● **EXERCISE AIM**
From the listing that follows, count the lines including "This" and give the number alone.

Start of SUPPLIED DATA

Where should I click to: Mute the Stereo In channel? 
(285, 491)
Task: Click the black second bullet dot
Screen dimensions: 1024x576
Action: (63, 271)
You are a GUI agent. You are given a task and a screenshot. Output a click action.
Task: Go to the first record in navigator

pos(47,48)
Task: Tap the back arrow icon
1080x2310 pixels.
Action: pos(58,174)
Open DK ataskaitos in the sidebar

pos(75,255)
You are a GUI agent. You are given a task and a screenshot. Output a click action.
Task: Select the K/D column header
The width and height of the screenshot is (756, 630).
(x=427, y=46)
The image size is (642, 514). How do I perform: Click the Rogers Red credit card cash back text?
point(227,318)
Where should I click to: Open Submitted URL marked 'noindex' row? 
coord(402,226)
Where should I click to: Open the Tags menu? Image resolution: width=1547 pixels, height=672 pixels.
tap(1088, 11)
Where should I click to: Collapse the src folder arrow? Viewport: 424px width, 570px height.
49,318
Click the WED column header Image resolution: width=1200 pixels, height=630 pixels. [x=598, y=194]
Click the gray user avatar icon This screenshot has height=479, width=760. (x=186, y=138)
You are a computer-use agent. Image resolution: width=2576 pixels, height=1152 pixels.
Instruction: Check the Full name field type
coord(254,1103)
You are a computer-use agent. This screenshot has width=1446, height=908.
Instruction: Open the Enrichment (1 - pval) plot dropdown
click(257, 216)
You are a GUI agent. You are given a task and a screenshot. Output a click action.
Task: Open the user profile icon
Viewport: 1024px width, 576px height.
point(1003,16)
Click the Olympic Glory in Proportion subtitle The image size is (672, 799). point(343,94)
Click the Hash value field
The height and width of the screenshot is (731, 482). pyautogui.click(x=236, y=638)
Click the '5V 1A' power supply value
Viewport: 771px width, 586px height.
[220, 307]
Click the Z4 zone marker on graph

End of SUPPLIED DATA

● **RESPONSE AREA**
2